High TMB, representing genomic instability, has the potential to induce neoantigen production. Alexandrov et al. [13] analyzed 4,938,362 mutations from 7042 cancers and extracted more than 20 distinct mutational signatures. The prevalence of somatic mutations was found to be highest in melanoma, lung squamous carcinoma, lung adenocarcinoma, bladder carcinoma, lung small cell carcinoma, esophageal carcinoma, colorectal carcinoma, cervix carcinoma, head and neck carcinoma. Melanomas have the highest mutational burdens (up to 100 mutations per megabase) as compared with other solid tumors.

The Kaplan–Meier curves for overall survival demonstrated a significant clinical benefit from CTLA-4 blockade in patients with melanoma with a neoepitope (nonsynonymous coding mutations) signature over those without the signature [14]. Consistent with this, Wang et al. [15], demonstrated in patients with advanced non-small cell lung carcinoma (NSCLC) that high TMB, estimated by circulating tumor DNA in blood (bTMB), was associated with superior progression-free survival and objective response rates to anti-PD-1 and anti-PD-L1 therapy compared to patients with low bTMB. Samstein et al. [16] also found that checkpoint inhibitors were more likely to halt tumor growth in patients with high TMB than in those with fewer mutations.

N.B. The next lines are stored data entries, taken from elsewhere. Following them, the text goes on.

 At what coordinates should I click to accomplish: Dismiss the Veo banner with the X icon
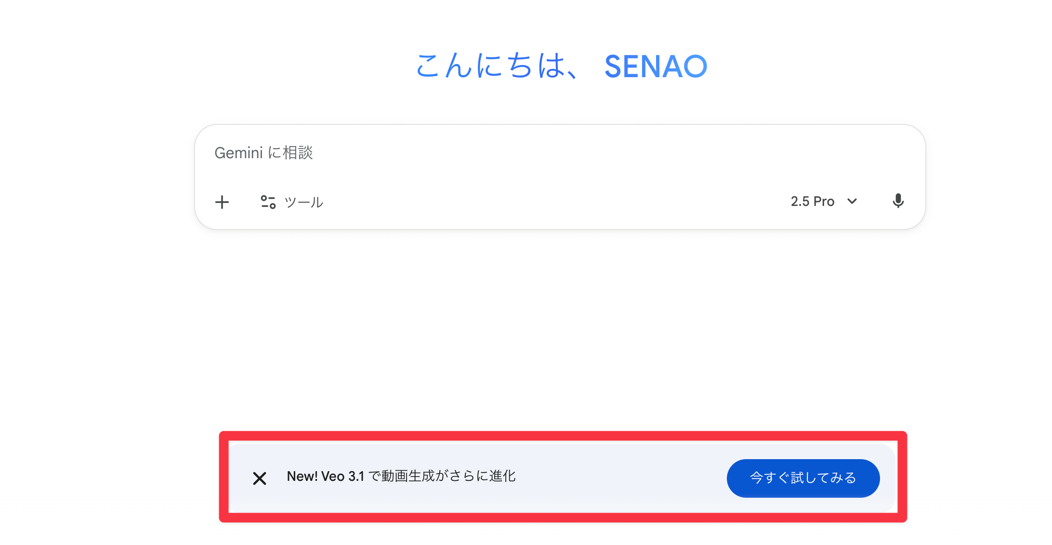point(260,478)
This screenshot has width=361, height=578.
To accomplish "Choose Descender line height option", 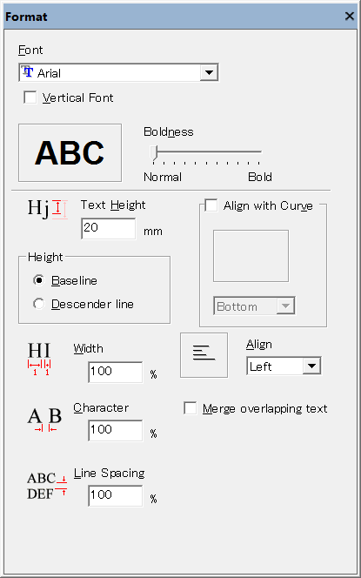I will pyautogui.click(x=38, y=304).
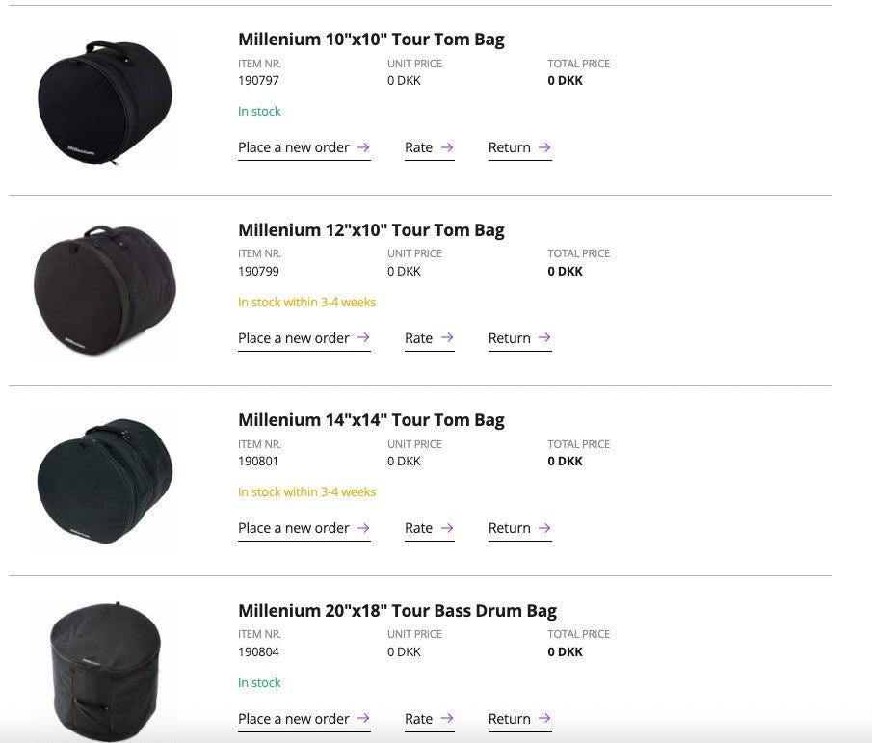
Task: View the Millenium 14"x14" Tour Tom Bag picture
Action: [x=105, y=480]
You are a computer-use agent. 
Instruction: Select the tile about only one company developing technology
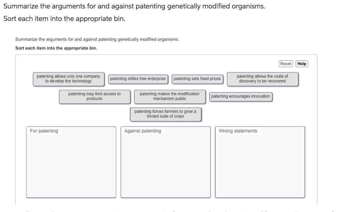68,79
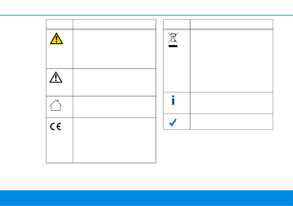The image size is (293, 206).
Task: Click the solid blue footer bar
Action: click(147, 198)
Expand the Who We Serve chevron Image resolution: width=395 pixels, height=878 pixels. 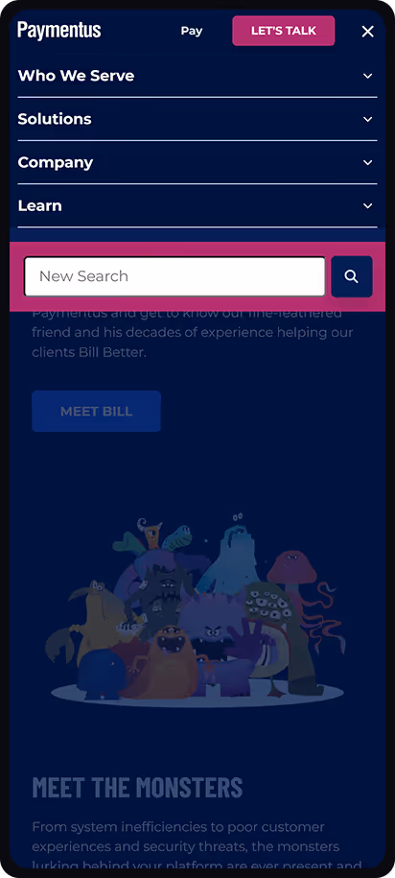pos(367,76)
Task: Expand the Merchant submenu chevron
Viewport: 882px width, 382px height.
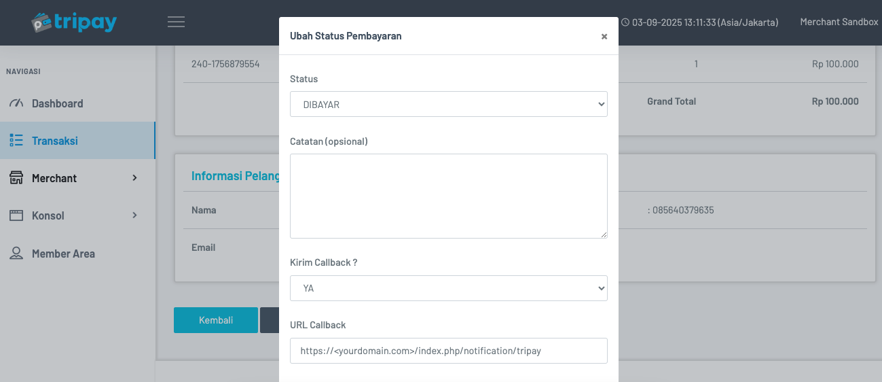Action: 134,178
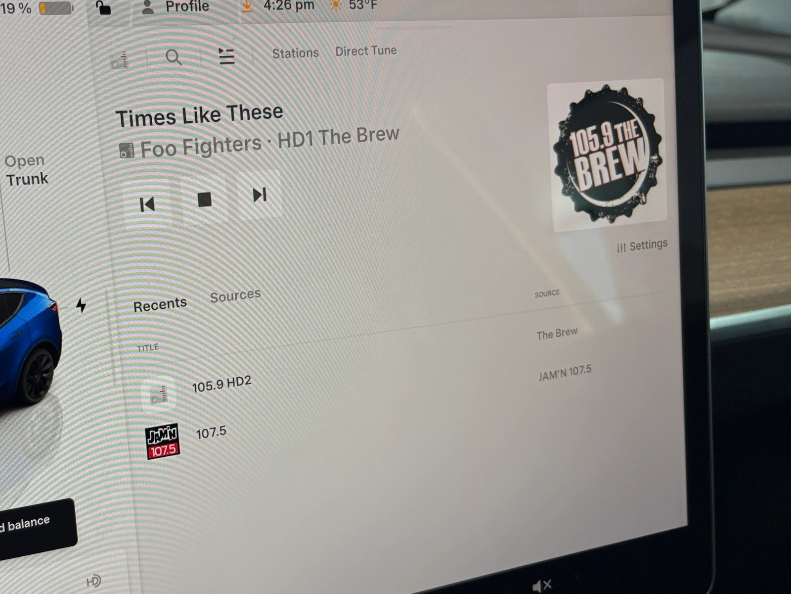Tap the charging lightning bolt icon
This screenshot has width=791, height=594.
81,305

Our analysis indicates that cancers with a high TMB, such as melanoma, small cell and non-small cell lung cancers are associated with a higher irAE ROR during immune checkpoint inhibitor therapy. Since in our view neither anti-CTLA-4 nor anti-PD-1 antibodies are tumor specific [17], the development of irAEs depends upon the derangement of self-tolerance. Samstein et al. hypothesized that higher mutation load is associated with a higher number of tumor neoantigens that facilitate immune recognition and the development of an antitumor immune response [16]. In contrast, we proposed that this situation creates an auto-GVHD, a concept not mentioned by Samstein et al. Specifically, as the number of TMB increases, tumor cells with newly expressed neoantigens are no longer recognized as “self” and transformed into targets for patient’s own immune system cells. In other words, newly expressed neoantigens in malignant cells resulted in abrogation of the unresponsiveness/tolerance that existed between patient’s immune system and cancer cells, thus allowing for development of auto-GVHD with secondary therapeutic benefits, in analogy with GVM effects following allogeneic stem cell transplantation [2]. While a limited transformation is too weak in itself to provoke an effective T cell attack, the immune checkpoint blockade unleashes T cells against “altered-self” and tumors resulting in better overall survival [18]. This is consistent with the findings of Berner et al. [19], in non-small cell lung cancer. They demonstrated that T cells recognize and target shared tumor and skin antigens during checkpoint inhibitor therapy resulting in autoimmune-mediated skin toxicity and tumor regression. Not unexpectedly, the highest correlation (r = 0.678) was found between the TMB and ROR for <rash> among all AE terms in the FAERS database (Supplementary Table S3).